Organisations working towards the broad adoption of open standards to ensure cities are able to optimise emerging technologies and solutions.
__________________________________________________________________________________
Photos by Olya Bazilevich
I recently hosted a public talk regarding the role of open standards in urban digitisation and the creation of 'smart cities'. Below is a reproduction of a blog article I composed for the Open Source Lab to document the event.
...
Open Standards for Smart Cities
Cities are racing to provide ‘smart’ digital services in order to better meet the needs of citizens, be more efficient and improve their progress towards environmental, social and economic goals. In doing so they need to partner with an array of vendors (companies that create products and services), which are generally privately run and profit driven.

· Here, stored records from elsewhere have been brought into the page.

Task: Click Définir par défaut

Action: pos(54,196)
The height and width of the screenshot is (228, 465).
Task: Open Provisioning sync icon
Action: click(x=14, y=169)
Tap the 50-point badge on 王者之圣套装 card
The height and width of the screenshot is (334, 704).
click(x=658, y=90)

Open standards ensure compatibility between the different products and services of vendors that make up a city’s or organisations digital and physical infrastructure. They enable complementing goals to be realised, such as open data or universal charging connections, and for working solutions to replicate or scale without gatekeepers or barriers. Open standards provide a basis for partnerships between different stakeholders that avoid vendor lock-in, which happens when a product or service no longer meets needs or expectations of the subscriber or owner, such as a city government, but they can not change providers due to underlying proprietary technology or incompatibility with other solutions in the market.
At the Open Source Lab’s Meetup event on the evening of Tuesday 26th November, the Lab’s guests explained activities they are working on and promoting to enable the development and implementation of open standards in Europe and around the world. Some key themes of their presentations are outlined below along with links to their full presentations.

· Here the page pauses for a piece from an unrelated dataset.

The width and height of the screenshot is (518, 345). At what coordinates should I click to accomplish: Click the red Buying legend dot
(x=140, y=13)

Lea Hemetsberger, Communications & Project Manager, Open and Agile Smart Cities (OASC)
Open and Agile Smart Cities (OASC) is a global community of over 150 cities building consensus on how to exchange solutions, services, and data. Lea spoke about how OASC are working with its partners to establish Minimal Interoperability Mechanisms (MIMs) – vendor neutral and technology-agnostic tools for achieving interoperability of data, systems or services.

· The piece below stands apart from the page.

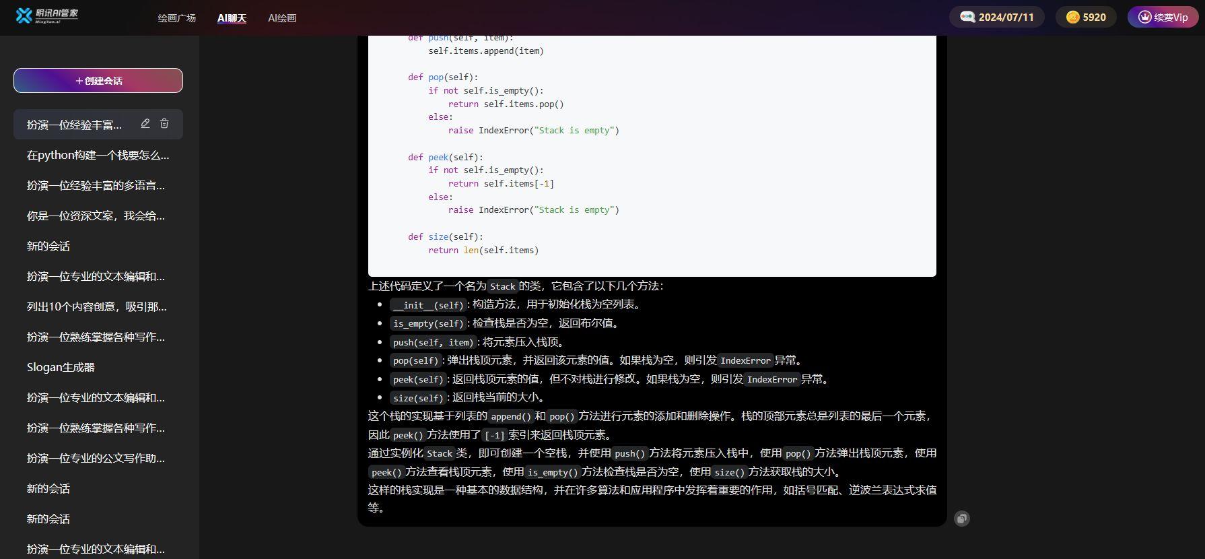Viewport: 1205px width, 559px height.
Task: Select the first 新的会话 conversation
Action: [x=48, y=246]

Open and Agile Smart Cities is also working together with the European Commission and other partners to support the upscaling of digital transformation in European cities through the Living-in.eu initiative.
Another central activity to OASC’s current program is the Global Smart Cities Alliance. Members include the World Economic Forum, ICLEI (Local Governments for Sustainability), G20 Japan, Smart City World Expo and the Commonwealth Local Government Forum. The Alliance seeks to establish a new framework for technology governance through uniting municipal, regional and national governments, private-sector partners and citizens to establish global norms and policy standards for the use of connected devices in public spaces.
Lea’s full presentation can be viewed here: Open and Agile Smart Cities Presentation
Dr.-Ing. Nikolay Tcholtchev, Fraunhofer Institute for Open Communication Systems (Fraunhofer FOKUS)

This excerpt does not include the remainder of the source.